The new colonial movement: In unveiling its next lunar rover, China today also announced they will hold a contest to name it.

Images displayed at Wednesday’s press conference showed the rover was a rectangular box with two foldable solar panels and six wheels. It is 1.5 meters long, 1 meter wide and 1.1 meters high.

Wu Weiren, the chief designer of China’s lunar probe program, said the Chang’e-4 rover largely kept the shape and conditions of its predecessor, Yutu (Jade Rabbit), China’s first lunar rover for the Chang’e-3 lunar probe in 2013. However, it also has adaptable parts and an adjustable payload configuration to deal with the complex terrain on the far side of the moon, the demand of relay communication, and the actual needs of the scientific objectives, according to space scientists.

Like Yutu, the rover will be equipped with four scientific payloads, including a panoramic camera, infrared imaging spectrometer and radar measurement devices, to obtain images of moon’s surface and detect lunar soil and structure.

The Chang’e-4 lunar probe will land on the Aitken Basin of the lunar south pole region on the far side of the moon, which is a hot spot for scientific and space exploration. Direct communication with the far side of the moon, however, is not possible, which is one of the many challenges for the Chang’e-4 lunar probe mission. China launched a relay satellite, named Queqiao, in May, to set up a communication link between the Earth and Chang’e-4 lunar probe.

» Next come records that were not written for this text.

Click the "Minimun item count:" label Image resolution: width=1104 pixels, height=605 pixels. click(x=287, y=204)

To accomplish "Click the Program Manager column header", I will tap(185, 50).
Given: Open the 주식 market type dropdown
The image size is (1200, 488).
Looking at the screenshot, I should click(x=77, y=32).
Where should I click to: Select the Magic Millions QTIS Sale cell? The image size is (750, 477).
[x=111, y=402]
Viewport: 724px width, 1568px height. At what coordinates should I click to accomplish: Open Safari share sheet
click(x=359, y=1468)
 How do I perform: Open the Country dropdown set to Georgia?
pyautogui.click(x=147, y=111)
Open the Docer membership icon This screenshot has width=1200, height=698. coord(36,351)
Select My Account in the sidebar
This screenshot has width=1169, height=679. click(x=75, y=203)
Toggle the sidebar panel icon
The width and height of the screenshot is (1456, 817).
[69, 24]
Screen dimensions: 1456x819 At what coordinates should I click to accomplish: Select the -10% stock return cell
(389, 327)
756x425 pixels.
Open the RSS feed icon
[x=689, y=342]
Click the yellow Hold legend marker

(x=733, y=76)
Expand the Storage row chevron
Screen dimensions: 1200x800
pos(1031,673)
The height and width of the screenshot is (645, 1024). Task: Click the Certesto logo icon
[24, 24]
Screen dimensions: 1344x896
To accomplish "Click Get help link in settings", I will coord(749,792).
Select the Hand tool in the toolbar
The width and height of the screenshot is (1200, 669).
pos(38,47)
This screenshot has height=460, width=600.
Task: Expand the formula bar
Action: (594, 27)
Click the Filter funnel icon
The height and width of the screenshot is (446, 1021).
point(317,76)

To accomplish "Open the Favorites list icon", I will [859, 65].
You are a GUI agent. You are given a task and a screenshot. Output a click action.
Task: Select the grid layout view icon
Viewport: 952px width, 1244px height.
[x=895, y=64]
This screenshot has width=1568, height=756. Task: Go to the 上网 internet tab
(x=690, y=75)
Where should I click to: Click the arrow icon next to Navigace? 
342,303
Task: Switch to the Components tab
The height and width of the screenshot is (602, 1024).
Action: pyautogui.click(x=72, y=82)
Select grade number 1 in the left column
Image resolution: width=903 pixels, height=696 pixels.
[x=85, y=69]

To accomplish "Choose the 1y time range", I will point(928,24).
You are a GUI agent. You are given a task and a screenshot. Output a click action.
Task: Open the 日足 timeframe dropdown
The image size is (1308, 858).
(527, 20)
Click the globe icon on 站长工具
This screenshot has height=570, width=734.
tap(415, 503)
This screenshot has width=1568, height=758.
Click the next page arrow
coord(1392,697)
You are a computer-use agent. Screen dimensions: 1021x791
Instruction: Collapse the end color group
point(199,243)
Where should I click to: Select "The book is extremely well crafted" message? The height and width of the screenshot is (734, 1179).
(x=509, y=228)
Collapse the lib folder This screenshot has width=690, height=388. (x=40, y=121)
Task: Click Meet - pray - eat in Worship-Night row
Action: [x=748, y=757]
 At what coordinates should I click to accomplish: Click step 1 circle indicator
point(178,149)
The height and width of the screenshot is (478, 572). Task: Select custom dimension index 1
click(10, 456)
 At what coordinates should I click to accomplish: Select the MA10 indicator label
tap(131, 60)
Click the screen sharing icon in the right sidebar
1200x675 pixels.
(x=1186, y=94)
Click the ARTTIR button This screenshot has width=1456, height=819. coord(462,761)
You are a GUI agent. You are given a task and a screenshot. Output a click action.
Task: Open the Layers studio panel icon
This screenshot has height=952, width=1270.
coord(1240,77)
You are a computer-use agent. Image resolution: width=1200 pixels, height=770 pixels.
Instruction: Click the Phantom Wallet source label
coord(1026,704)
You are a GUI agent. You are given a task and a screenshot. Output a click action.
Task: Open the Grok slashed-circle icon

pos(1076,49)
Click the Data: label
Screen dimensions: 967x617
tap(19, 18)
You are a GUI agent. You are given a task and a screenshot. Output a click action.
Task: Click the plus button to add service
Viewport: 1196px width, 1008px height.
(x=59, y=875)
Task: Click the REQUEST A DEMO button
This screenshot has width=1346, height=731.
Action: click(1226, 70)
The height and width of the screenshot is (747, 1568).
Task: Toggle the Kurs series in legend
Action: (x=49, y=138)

I am not sure what they mean by “adaptable parts and an adjustable payload configuration.” That sounds like they upgraded this rover’s design to allow them to use it to build many similar rovers for use elsewhere, not just on the Moon. This sounds good, but the conditions on other planets are so different I’m not sure a direct transfer of the rover will work very well.

Chang’e-4’s launch is presently scheduled for December.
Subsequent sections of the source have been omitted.